Apesar do lirismo e das metáforas utilizadas no conto, ele também expõe de forma mais direta, em alguns momentos, a relação sexual, o que conotaria um aspecto mais pornográfico do conto, como visto neste fragmento: “Agachou-se por cima dela como um gato gigante e o pênis entrou nela. (...) Ele ergueu a bunda dela com as duas mãos e arremeteu contra ela sem parar” (p. 33). Entretanto, verifica-se que a tentativa de classificação do conto em erótico e/ou pornográfico não é tão importante, pois há uma linha tênue entre esses dois níveis. É necessário fazer uma análise de temáticas referentes à sexualidade expostas no conto, para isso, toma-se como referencial o texto O erotismo, de Bataille (2004).

O consumo de ópio possui um lugar relevante nas práticas sexuais de Mathilde, visto que na descrição das relações sexuais há a presença do ópio, sendo que este provocava uma intensificação das sensações, proporcionava a formação de fantasias, alucinações e uma dissolução do corpo na busca do prazer. Dessa forma, a dissolução do corpo e a criação de fantasias eróticas durante o ato sexual, impulsionadas pelo consumo de ópio podem ser associadas à leitura que Bataille faz sobre a sexualidade.

Segundo Bataille (2004), há um abismo e uma descontinuidade entre um ser e outro, fato consumado na relação sexual. No texto “Mathilde”, verifica-se esta concepção de descontinuidade dos corpos sobre o ato sexual, o que fica explícito neste fragmento do texto: “As pernas se abriam de maneira inumana, impossível, como se estivesse separadas do corpo, para deixar o sexo exposto, aberto, como se alguém pegasse uma tulipa com a mão e abrisse completamente à força” (p. 28).

De acordo com Bataille (2004), o dispositivo de passagem do estado normal ao desejo erótico pressupõe uma dissolução relativa do indivíduo, que por sua vez é um ser descontínuo. Nesse movimento de dissolução dos seres, o homem possui um papel ativo e a mulher assume uma posição passiva, visto que a parte feminina é desagregada, entretanto, ao final, tanto a mulher como o homem se misturam chegando juntos à dissolução. 

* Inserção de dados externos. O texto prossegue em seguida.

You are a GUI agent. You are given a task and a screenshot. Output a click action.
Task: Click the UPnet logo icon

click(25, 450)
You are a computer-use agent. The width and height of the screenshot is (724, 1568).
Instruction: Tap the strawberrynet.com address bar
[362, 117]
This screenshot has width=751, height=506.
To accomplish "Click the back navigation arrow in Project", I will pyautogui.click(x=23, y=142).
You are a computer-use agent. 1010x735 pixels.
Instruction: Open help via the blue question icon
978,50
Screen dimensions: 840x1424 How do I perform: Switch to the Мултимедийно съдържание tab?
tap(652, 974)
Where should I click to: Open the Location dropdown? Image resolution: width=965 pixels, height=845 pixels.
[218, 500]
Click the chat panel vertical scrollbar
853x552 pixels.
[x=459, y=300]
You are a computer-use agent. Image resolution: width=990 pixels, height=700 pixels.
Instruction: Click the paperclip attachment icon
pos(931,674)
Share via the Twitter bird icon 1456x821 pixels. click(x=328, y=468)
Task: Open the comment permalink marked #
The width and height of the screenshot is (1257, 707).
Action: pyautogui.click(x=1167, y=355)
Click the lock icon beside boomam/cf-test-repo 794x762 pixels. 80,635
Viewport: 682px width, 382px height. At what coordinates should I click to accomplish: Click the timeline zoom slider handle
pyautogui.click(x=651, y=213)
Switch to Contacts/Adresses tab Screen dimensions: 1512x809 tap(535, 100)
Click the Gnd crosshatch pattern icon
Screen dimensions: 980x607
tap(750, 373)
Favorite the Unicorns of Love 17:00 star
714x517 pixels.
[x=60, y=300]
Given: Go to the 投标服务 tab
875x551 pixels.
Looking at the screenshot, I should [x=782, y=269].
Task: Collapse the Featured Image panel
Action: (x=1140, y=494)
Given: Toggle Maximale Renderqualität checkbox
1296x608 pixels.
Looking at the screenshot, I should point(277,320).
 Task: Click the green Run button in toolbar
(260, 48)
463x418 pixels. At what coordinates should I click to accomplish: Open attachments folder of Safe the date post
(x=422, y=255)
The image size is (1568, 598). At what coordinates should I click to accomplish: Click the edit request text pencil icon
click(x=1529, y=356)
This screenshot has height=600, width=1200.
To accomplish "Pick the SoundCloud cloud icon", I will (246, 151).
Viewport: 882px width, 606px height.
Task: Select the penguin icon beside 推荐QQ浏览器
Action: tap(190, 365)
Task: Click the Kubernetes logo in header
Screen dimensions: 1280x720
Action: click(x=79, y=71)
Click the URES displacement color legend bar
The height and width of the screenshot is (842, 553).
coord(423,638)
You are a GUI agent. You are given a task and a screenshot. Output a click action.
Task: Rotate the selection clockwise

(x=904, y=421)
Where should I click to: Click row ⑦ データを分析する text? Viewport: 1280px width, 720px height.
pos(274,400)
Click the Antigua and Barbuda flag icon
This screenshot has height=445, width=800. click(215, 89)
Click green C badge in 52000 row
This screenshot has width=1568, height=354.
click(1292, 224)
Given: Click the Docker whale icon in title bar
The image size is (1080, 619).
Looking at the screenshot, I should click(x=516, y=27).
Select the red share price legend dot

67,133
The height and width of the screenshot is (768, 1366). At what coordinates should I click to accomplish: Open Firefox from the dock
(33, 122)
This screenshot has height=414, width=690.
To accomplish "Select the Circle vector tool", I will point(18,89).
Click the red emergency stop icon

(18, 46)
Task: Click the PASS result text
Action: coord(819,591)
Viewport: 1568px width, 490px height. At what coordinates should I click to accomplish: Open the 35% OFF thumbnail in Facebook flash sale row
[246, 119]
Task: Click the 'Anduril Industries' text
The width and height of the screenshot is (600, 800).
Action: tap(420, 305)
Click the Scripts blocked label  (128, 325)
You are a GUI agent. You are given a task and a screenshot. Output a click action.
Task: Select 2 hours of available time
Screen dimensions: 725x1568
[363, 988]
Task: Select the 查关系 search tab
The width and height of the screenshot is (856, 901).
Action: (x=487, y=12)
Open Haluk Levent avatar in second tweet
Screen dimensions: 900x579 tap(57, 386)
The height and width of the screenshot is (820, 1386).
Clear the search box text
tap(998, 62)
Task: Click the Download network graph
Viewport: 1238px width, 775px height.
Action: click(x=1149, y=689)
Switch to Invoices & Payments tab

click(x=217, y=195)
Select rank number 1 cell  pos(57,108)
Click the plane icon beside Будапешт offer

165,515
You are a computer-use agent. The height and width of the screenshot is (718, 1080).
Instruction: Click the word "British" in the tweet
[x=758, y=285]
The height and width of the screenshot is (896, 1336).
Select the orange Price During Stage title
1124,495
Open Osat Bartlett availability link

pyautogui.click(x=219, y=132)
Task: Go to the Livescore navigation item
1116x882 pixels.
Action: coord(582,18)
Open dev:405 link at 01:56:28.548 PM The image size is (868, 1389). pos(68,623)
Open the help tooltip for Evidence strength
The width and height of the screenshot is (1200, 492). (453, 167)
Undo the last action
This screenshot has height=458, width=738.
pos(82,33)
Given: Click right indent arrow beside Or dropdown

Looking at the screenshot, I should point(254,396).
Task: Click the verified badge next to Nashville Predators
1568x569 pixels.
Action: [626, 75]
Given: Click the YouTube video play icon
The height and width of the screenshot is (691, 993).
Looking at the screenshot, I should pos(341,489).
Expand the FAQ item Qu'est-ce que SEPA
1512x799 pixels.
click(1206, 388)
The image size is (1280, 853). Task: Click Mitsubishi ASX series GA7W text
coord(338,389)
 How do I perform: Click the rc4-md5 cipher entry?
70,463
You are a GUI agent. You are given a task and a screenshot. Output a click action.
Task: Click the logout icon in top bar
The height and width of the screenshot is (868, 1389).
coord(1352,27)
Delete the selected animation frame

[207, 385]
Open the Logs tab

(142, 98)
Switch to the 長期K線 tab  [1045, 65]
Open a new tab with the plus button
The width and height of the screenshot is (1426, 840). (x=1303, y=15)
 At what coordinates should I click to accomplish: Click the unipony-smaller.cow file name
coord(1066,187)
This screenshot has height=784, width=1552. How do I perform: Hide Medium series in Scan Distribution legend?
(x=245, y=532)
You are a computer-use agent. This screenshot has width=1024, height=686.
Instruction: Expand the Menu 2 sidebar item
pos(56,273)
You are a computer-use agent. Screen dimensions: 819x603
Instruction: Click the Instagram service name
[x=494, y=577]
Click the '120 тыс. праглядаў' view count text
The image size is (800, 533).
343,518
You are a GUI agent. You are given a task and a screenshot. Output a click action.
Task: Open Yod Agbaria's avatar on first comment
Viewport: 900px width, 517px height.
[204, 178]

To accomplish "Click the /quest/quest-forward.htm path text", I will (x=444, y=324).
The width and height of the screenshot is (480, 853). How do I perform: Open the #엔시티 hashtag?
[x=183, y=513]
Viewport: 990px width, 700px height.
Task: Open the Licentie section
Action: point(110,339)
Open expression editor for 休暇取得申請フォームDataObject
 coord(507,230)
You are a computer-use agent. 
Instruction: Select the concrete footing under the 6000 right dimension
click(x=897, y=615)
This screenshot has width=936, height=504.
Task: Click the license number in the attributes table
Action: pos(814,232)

Em uma das passagens do texto “Mathilde” essa dissolução dos corpos no ato sexual é demonstrada, visto que cada movimento de Martinez no ato sexual servia para abrir completamente o corpo de Mathilde, até que este se despedaçasse completamente.

Bataille (2004), em sua filosofia, demonstra que o campo do erotismo é o da violência e violação, constata-se isso também no conto, pois as várias relações sexuais estavam envoltas dessas características, isso fica evidente quando Antônio penetra Mathilde de forma violenta, fazendo com que ela caísse no chão, além disso, no final do conto o mesmo tenta retalhar a genitália de Mathilde com um canivete.

Dessa forma, o conto traz à tona diversas questões relacionadas à sexualidade humana, que ora são tratadas de forma mais lírica e em outros momentos de forma mais explícita. Conclui-se que o erotismo é marcado pelo campo da violência e violação, além de ser acompanhado pela dissolução, descontinuidade e continuidade.

Referências:
BATAILLE, Georges. O erotismo. São Paulo: Arx, 2004.
NIN, Anaïs. Delta de Vênus: histórias eróticas. Porto Alegre: L&PM, 2005.

Um comentário:

Anônimo disse...

Muito bem escrito o texto, relacionou bem a teoria estuda de BAtaille com o conto da Anaïs Nin.